=== Section Start ===
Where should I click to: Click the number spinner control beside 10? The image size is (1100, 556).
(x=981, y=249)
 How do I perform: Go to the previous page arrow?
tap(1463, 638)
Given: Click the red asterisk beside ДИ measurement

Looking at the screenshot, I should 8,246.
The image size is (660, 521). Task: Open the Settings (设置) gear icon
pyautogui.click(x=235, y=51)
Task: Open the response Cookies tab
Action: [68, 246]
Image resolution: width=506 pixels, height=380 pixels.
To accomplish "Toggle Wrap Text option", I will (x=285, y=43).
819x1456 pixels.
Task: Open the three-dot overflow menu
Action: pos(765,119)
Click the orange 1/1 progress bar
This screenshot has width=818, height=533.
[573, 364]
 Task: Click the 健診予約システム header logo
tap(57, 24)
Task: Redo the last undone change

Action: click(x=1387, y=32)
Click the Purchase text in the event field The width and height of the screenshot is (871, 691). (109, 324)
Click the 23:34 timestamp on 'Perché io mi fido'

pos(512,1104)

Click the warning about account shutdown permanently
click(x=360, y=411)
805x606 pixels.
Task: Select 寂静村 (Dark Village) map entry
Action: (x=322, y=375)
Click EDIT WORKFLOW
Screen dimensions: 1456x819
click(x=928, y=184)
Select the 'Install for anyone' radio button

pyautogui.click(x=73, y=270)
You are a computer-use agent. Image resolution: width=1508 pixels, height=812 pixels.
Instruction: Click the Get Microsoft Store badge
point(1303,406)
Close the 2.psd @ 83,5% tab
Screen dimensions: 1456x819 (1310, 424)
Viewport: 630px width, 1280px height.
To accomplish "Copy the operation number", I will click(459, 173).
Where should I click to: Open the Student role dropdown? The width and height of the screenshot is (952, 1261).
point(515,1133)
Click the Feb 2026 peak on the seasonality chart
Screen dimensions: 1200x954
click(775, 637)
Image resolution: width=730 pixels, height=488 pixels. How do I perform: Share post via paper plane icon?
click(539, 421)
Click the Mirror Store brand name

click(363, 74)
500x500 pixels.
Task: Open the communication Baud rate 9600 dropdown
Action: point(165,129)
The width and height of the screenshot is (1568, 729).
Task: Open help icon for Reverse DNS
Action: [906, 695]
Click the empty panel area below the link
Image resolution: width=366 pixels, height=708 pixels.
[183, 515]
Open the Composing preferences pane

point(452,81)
=== Section End ===
EXERCISE>
Retype the entire listing word for word.

TASK ANSWER>
Where should I click to: Click the number spinner control beside 10? The image size is (1100, 556).
(x=981, y=249)
 How do I perform: Go to the previous page arrow?
tap(1463, 638)
Given: Click the red asterisk beside ДИ measurement

Looking at the screenshot, I should 8,246.
The image size is (660, 521). Task: Open the Settings (设置) gear icon
pyautogui.click(x=235, y=51)
Task: Open the response Cookies tab
Action: [68, 246]
Image resolution: width=506 pixels, height=380 pixels.
To accomplish "Toggle Wrap Text option", I will (x=285, y=43).
819x1456 pixels.
Task: Open the three-dot overflow menu
Action: pos(765,119)
Click the orange 1/1 progress bar
This screenshot has width=818, height=533.
[573, 364]
 Task: Click the 健診予約システム header logo
tap(57, 24)
Task: Redo the last undone change

Action: click(x=1387, y=32)
Click the Purchase text in the event field The width and height of the screenshot is (871, 691). (109, 324)
Click the 23:34 timestamp on 'Perché io mi fido'

pos(512,1104)

Click the warning about account shutdown permanently
click(x=360, y=411)
805x606 pixels.
Task: Select 寂静村 (Dark Village) map entry
Action: (x=322, y=375)
Click EDIT WORKFLOW
Screen dimensions: 1456x819
click(x=928, y=184)
Select the 'Install for anyone' radio button

pyautogui.click(x=73, y=270)
You are a computer-use agent. Image resolution: width=1508 pixels, height=812 pixels.
Instruction: Click the Get Microsoft Store badge
point(1303,406)
Close the 2.psd @ 83,5% tab
Screen dimensions: 1456x819 (1310, 424)
Viewport: 630px width, 1280px height.
To accomplish "Copy the operation number", I will click(459, 173).
Where should I click to: Open the Student role dropdown? The width and height of the screenshot is (952, 1261).
point(515,1133)
Click the Feb 2026 peak on the seasonality chart
Screen dimensions: 1200x954
click(775, 637)
Image resolution: width=730 pixels, height=488 pixels. How do I perform: Share post via paper plane icon?
click(539, 421)
Click the Mirror Store brand name

click(363, 74)
500x500 pixels.
Task: Open the communication Baud rate 9600 dropdown
Action: point(165,129)
The width and height of the screenshot is (1568, 729).
Task: Open help icon for Reverse DNS
Action: [906, 695]
Click the empty panel area below the link
Image resolution: width=366 pixels, height=708 pixels.
[183, 515]
Open the Composing preferences pane

point(452,81)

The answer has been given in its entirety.